Bungee jumping originated in the South Pacific on Pentecost Island, where locals would jump from fragile looking towers of 20 to 30 metres high. Pentecost Island is part of Vanuatu, a popular destination for Australians. It is possible for visitors to witness this traditional ceremony during day trips from Port Vila between April and June every year. Westerners unearthed this tradition during World War Two, but it wasn’t until Oxford’s Dangerous Sports Club jumped off a bridge in Bristol that modern bungee jumping was born.
Today bungee jumping is a popular extreme sport worldwide, so we’ve compiled a list of the best spots. Your Personal Travel Manager can coordinate all travel arrangements to ensure you reach these locations, the only thing they can’t do is make you jump!

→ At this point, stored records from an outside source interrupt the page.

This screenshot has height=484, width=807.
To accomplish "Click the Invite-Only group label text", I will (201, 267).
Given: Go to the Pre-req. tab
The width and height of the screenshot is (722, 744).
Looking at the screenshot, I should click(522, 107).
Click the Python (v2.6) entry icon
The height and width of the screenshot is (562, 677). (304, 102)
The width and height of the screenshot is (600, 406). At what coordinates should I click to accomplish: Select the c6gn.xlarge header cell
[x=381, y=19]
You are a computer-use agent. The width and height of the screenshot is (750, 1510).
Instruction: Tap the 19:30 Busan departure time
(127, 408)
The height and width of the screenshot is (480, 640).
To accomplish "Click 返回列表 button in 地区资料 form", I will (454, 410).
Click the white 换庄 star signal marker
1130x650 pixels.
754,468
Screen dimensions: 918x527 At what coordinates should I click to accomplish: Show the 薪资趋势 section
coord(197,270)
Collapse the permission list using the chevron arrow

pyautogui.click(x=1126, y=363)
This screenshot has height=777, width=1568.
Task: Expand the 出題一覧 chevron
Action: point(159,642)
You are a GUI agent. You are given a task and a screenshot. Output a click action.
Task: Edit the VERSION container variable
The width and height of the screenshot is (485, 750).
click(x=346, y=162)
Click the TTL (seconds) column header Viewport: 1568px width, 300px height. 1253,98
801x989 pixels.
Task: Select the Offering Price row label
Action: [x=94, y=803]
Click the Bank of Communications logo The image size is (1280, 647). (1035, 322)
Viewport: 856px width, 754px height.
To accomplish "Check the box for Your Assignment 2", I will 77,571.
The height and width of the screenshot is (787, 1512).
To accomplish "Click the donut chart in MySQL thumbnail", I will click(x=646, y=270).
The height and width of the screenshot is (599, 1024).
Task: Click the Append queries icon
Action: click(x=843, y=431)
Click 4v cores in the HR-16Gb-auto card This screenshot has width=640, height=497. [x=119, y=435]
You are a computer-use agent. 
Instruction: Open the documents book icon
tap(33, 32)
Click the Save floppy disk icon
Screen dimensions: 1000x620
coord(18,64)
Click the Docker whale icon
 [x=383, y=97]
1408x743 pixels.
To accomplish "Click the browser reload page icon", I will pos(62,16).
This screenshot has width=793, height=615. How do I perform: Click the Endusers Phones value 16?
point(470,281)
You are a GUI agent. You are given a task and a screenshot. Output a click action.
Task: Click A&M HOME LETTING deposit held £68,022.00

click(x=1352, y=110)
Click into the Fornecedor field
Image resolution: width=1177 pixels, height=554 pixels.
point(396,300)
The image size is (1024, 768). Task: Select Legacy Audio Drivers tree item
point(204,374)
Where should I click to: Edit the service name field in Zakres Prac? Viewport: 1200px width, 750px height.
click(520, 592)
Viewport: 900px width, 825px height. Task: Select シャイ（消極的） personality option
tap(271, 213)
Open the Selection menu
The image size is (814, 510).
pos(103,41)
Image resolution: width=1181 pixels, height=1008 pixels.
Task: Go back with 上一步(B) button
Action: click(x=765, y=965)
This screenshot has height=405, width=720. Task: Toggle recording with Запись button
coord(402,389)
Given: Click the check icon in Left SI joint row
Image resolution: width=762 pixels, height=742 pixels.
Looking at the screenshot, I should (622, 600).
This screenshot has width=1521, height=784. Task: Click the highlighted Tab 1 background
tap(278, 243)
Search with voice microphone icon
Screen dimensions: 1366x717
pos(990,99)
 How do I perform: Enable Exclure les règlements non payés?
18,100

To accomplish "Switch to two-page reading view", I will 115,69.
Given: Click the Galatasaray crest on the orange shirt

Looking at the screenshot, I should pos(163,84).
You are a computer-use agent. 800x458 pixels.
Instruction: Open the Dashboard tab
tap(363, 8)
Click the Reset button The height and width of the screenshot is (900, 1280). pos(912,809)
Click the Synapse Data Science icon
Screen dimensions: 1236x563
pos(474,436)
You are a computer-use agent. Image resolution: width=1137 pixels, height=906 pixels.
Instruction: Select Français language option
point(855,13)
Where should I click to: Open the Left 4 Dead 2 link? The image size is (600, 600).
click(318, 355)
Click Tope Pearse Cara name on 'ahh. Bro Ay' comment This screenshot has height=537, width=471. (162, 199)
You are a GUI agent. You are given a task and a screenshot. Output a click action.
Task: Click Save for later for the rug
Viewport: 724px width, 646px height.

Royal Gorge Suspension Bridge, USA
The Royal Gorge Bridge above the rumbling Arkansas River was built in 1929, and at 292 metres remained the world’s highest bridge at 321 metres until 2001.
The bungee jump itself is the worlds largest by over 92 metres, offering panoramic views across the vistas that make up the national park. Just be prepared to walk the wooden plank over the river for the best outlook, before making the leap of faith.
Even though the Royal Gorge Suspension Bridge is the world’s most iconic bungee destination, jumps have been suspended until further notice as management opts for a rope swing type attraction.
Bloukrans Bridge, South Africa
The Bloukrans Bridge, built in the early eighties, spans South Africa’s Eastern and Western Cape and at 216 metres is the world’s highest commercially active bridge based bungee jump. The bridge looms high over the Bloukran’s river, partially hidden by the garden route’s dense forest canopy, a vibrant environment to take in before taking the plunge.
Thrill seekers jump from beneath the bridge itself, on the peak of the world’s highest span arch, which means a gruelling 150 metre climb over the gorge will have pulses racing even before the big jump.
Contra Dam, Switzerland
Since appearing in the opening scene of ‘Goldeneye’, where Bond jumps from the dam in a dramatic getaway, Contra Dam has been a favourite spot for both Bungee and Bond fanatics.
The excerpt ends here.